Problem statement:
Print exactly those lines that run from the beginning of the data to the line bearing "Features ↓ (881, 80)", inclusive.

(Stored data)
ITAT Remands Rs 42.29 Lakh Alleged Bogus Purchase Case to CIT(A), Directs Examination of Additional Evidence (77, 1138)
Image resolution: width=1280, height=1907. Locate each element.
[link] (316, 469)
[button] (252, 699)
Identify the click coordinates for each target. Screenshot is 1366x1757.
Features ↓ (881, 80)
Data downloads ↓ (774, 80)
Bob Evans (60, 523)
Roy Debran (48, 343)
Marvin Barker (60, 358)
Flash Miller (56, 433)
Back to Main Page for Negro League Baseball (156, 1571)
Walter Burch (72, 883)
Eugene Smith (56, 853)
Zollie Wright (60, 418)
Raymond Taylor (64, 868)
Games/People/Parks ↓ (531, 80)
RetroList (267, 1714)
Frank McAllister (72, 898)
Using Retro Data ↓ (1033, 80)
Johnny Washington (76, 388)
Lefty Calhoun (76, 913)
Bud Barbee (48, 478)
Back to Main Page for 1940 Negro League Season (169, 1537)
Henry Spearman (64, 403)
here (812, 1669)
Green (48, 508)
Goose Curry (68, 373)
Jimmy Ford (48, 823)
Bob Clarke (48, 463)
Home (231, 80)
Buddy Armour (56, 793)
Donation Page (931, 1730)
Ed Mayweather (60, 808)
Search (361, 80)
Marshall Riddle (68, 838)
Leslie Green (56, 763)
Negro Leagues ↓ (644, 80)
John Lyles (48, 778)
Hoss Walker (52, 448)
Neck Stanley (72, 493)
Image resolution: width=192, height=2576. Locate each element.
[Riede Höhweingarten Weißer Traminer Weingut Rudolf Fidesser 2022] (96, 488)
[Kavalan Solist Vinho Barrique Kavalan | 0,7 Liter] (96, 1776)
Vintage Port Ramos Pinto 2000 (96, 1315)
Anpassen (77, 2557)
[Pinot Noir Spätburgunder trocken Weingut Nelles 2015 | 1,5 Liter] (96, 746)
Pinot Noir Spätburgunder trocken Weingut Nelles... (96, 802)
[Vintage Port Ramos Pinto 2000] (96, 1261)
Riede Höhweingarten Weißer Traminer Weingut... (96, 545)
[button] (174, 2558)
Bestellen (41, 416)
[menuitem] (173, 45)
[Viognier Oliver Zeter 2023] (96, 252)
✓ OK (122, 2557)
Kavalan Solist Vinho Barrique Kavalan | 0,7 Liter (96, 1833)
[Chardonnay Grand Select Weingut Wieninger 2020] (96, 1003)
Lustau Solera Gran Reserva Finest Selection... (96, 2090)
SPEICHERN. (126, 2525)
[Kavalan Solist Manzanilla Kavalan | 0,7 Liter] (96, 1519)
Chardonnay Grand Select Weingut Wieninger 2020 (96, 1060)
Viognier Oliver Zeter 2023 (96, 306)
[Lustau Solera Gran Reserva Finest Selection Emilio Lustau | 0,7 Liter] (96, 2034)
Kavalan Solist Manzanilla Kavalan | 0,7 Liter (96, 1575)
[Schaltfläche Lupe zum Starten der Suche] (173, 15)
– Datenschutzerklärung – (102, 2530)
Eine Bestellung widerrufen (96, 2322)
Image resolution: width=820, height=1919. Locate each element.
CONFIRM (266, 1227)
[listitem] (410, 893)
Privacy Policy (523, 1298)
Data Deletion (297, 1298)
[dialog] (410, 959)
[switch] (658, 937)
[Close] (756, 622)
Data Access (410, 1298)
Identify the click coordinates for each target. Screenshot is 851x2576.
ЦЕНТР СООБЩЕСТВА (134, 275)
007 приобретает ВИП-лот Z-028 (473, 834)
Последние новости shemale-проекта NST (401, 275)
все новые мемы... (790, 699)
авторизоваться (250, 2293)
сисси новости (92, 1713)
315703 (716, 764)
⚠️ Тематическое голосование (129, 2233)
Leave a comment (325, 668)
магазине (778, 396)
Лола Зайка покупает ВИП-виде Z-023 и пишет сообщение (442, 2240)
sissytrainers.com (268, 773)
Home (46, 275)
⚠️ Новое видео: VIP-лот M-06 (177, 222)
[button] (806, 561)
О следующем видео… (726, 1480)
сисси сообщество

Task result:
ITAT Remands Rs 42.29 Lakh Alleged Bogus Purchase Case to CIT(A), Directs Examination of Additional Evidence (77, 1138)
Image resolution: width=1280, height=1907. Locate each element.
[link] (316, 469)
[button] (252, 699)
Identify the click coordinates for each target. Screenshot is 1366x1757.
Features ↓ (881, 80)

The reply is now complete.